Archives for posts with tag: death

When it’s Over..

Sometimes I think about what last call maybe like. I often wonder what it’s like when you take that last breath. I think about how the soul just flies off to a new life. When I catch myself I realize that it’s mortality knocking to let me know that I must always remember how I live. I hate the idea that I don’t know what to expect. There is no guaranteed entry into a fluffy cloud kingdom and no proof of an underground sauna. I question if I am living right and if that peace we all desperately want will be with me. Mortality knocks and she knocks loudly. When I see myself in the mirror I wonder will I be myself, or will I be myself at a point in time where my life was at its best. I then go on to wonder what if me and Lady Mortality sat down for some coffee what would happen. What questions would I ask Lady Mortality? I think I would ask if i’m walking the right way. I would ask mortality many things but more importantly to please knock softly and only three times.

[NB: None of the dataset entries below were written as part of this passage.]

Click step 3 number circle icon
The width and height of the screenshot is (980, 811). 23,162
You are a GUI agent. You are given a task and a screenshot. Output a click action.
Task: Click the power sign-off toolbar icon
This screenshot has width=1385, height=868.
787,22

Sometimes I like to sit back and wonder and sometimes I lean forward and continue to wonder. I wait and wait and then wait some more. Answers seem to elude me and the question is simple. Life is fickle and sometimes impossible to understand but I keep trying. People come in and they leave and the big deals you want just sort of get away without notice. So why exactly do we continue to care? Why do we fight on? Every damn time this life just seems so very clouded and unreal.

There are the little moments though like splashing water in the beach or skipping stones across a small creek. There is that wonderful smile of a loved one or that quick achievement that stays ingrained in everyone’s long term memory. I still lean forward and wonder and then I wonder some more.

Eventually I see myself sitting in a celestial chair that’s caressed by the colors in the cosmic palette. Stars fly around me and everything aligns and falls out of alignment with sensational precision. I look around and wait for an answer to my question. Why is life such a fickle proposition? I will never get it, not even if I lived a million years. The universe and its order are a mystery, so is life, everything is fickle. Our job is to adapt and change with the order of things, not really to spend a lifetime questioning them.